Eric van der Vlist wrote:
Hi,
On mer, 2005-04-27 at 07:33 +0300, Razvan MIHAIU wrote:
Eric van der Vlist wrote:
On mar, 2005-04-26 at 13:22 -0700, Chris Griffin wrote:
In section 3.14.2 of http://www.w3.org/TR/xmlschema-1/ it says "{any
attributes with non-schema namespace . . . }" Does that mean I can
add my own attributes? For example can I do this:
<simpleType name="myName" xyz:myattribute="something">
. . .
</simpleType>
Exactly!
Eric
I was not aware of this feature before. In fact, if the above is
true, it is not possible to validate an XML Schema (which itself is an
XML document) against a DTD because there is no way to specify in a
DTD that an element can have any attributes.
The obvious question is why would you need attributes outside the
XML Schema specification ? If you extend an XML Schema in such a way
then you defeat one of the main goals of XML, which is to be portable
(only you tool will understand the custom attributes)
That depends what you call portable. Your schemas are still portable in
the sense that they are still producing the same results when used by a
schema processor to validate a document.
This depends on how would you choose to use your custom attributes.
Please take a look at the following example:
<xsd:element name="Test1" type="xsd:integer"

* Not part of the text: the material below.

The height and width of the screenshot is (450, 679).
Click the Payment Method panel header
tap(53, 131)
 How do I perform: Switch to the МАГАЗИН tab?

abc:SquareRoot="RealSpace"/>
Of course, this can be much more easily expressed in XML Schema by
forcing the integer to be positive.
I am sorry, but I am unable to provide an example in which standard
XML Schema cannot be used for validation but for which such an
extension would do the job. I would need to search the XML-DEV archive
about some constraints that can only be expressed in Schematron or
RelanxNG and not in XML Schema. Anyway, I hope that you understand my
point.
In other words, the core features defined in the WXS recommendations are
portable (or should be if all the implementations were conformant, but
that's another thread!).
Now, allowing foreign namespaces does insure that another of the main
goal of XML (to be eXtensible) can be achieved and that's a trade off:
You have custom data types, you have inheritance !! This is what
extensibility is in the first place.
Really, the question comes down to practice: have you ever
encoutered in practice a complex solution based on this kind of
extension ? I mean something more complicated that the "xml:lang"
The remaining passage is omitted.